* **Set of tasks**
1. In the DB2 XML indexing text below, shorten the paragraph that begins "The good thing is that DB2 allows you" and keep its main facts.
2. Reproduce a part of the DB2 XML indexing text below word for word, starting with "A key benefit" and going on through "for all documents.".

A common question is: How to effectively index XML documents when there is schema variability or schema diversity?

At a high level, DB2 provides three options:

  • Define various individual XML indexes for the various elements and attributes that you require to be indexed for good performance
  • Index all elements and/or all attributes
    • Creating an XML index on the path //text()   indexes all text nodes, i.e. basically all element values
    • Creating an XML index on the path //@*  indexes all attributes
  • Use a full-text index that indexes all elements and attributes, using DB2 Text search

The good thing is that DB2 allows you to “index everything” but it doesn’t force you to do so – unlike some other database systems. This is important, because indexing all elements and all attributes in all documents requires a lot of space and impacts the performance of insert, update, and delete operations. Therefore, indexing everything should be a conscious choice.

Although full-text indexing with DB2 Text search can address schema variability, I think the decision to use Text Search should be predominantly based on the type of searches that need to be performed. If the applications commonly perform full-text search for phrases and substrings, or maybe even require fuzzy search, stemming, and other fancy text features, then DB2 Text Search should be used. However, if the data is more structural than textual in nature, and if most predicates use regular =, >, >=, etc. operators, then I would usually prefer a set of regular XML indexes.

A key benefit of XML indexes in DB2 is that they contain index entries only for those document that they match. For example:

Let’s say we have 10 Million XML documents in an XML column, for 10 different schemas, approx. 1M documents per schema. If we define an XML index on an XML element (XPath) that exists in only 1 of the 10 schemas, then this index will hold entries only for 1M documents. If this element is an optional element that occurs in only 20% of the documents for this 1 schema, then this index will hold entries only for 200,000 documents. Thus, this index will be substantially smaller than an index that contains entries for all documents.

* **Supplied data**
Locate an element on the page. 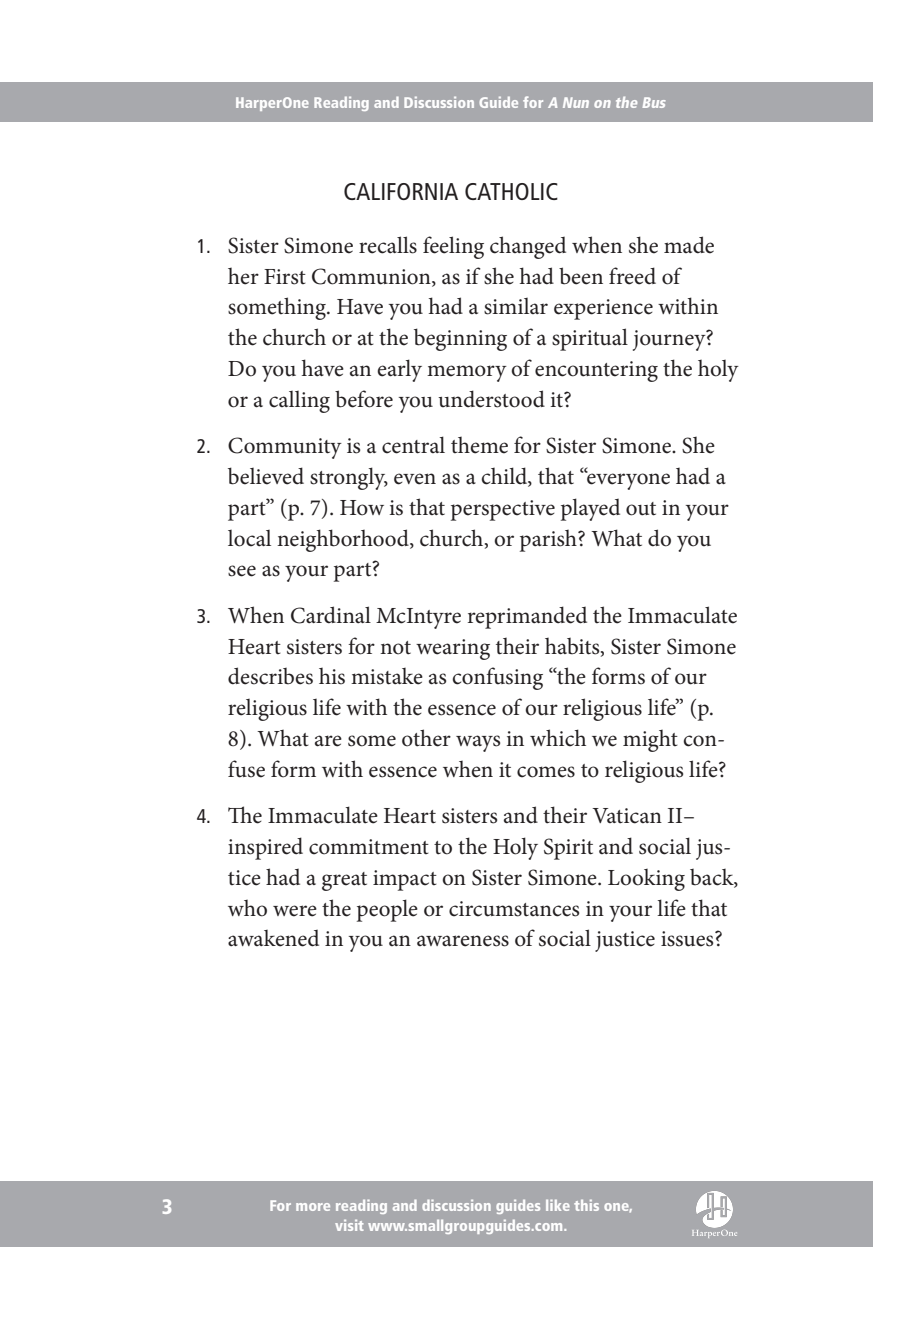 The height and width of the image is (1328, 902). freed is located at coordinates (632, 276).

* **Final answers**
1. DB2 lets you index every element and attribute but doesn't require it, unlike some other database systems. Indexing everything takes a lot of space and slows inserts, updates, and deletes, so it should be a deliberate choice.

2.
A key benefit of XML indexes in DB2 is that they contain index entries only for those document that they match. For example:

Let’s say we have 10 Million XML documents in an XML column, for 10 different schemas, approx. 1M documents per schema. If we define an XML index on an XML element (XPath) that exists in only 1 of the 10 schemas, then this index will hold entries only for 1M documents. If this element is an optional element that occurs in only 20% of the documents for this 1 schema, then this index will hold entries only for 200,000 documents. Thus, this index will be substantially smaller than an index that contains entries for all documents.